I've also enjoyed being able to cook, even though my kitchen is pretty tiny. Today I made Smartie's cookies. That was great.
  • Work
Despite feeling quite out of my depth, what I have to do at work is actually interesting and varied. So far I have interviewed a germanist about the similarities between Nantes and Hamburg, a Japanese journalist in London and the head of an airport trade magazine among many others. I do like the fact that I basically get to do new things everyday.

So hopefully the next post will include more exciting culinary discoveries as well as more optimism in general! Stay tuned (promise I won't leave it two months this time.)

xxx




Friday, 12 July 2013

First blog post...

Hi to anybody reading this! :)

I'm Nina, a student of History and French at Oxford University.

I've just embarked upon my obligatory third year abroad, a project I wasn't particularly keen on to start with. However I'm attempting to see the situation in a positive light:

A little break from this place...

(my college library in Oxford.)

....and a little break from studying these French authors (don't worry Flaubert, I still love YOU.)

French Literature


Instead I'm currently in a city called Zhuhai in the Guandong province of China. I'm participating in the International Youth Leadership Program (IYLP) which involves 15 foreign students from Oxford, Harvard and Birmingham universities working as mentors with students from Beijing Normal University Zhuhai and Beijing Normal University to design a research project.

I applied for this program under slightly false pretences, thinking that the entire program took place in Beijing, which I visited two years ago and loved. In fact, the bulk of it, which is nearly over now, is held at BNU's new campus in Zhuhai. 

Frankly, there isn't that much to see in Zhuhai. It's a Special Economic Zone, a region in China that is specially designed to export goods and provide employment, like nearby Shenzhen. Consequently the standard of living is higher than in most Chinese cities - this university is only accessible for relatively wealthy students. 

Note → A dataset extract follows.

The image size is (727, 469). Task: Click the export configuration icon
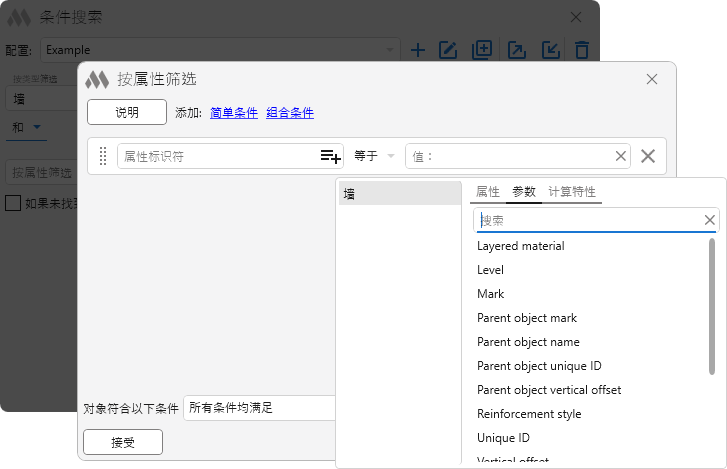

I've been able to try some fairly interesting cuisine though - turtle soup, chicken feet and some curious, gristly things that not even the Chinese students can identify! I've also been lucky to learn a lot about Chinese youth culture from working with my group of ten BNUZ and BNU students. There is definitely an insurmountable language barrier but some things have made their way through:
  • Chinese girls love really pale skin like mine. So much that they carry parasols with them all the time to shade themselves and try to make their own skin whitening cream. Pretty bizarre given how so many Western people spend so money on fake tan and so on.
  • The university experience here couldn't be more different to the British or American one. There is far less freedom; the internet is switched off at 11.30pm and the only bar on campus seems perpetually empty.
  • However, everyone from all over the world can enjoy KTV (Kareoke.)
I'm going to try and record some of the experiences I've had here that might be of interest to people. I hope you enjoy it and let me know if you have any suggestions, I am new to this blogging world!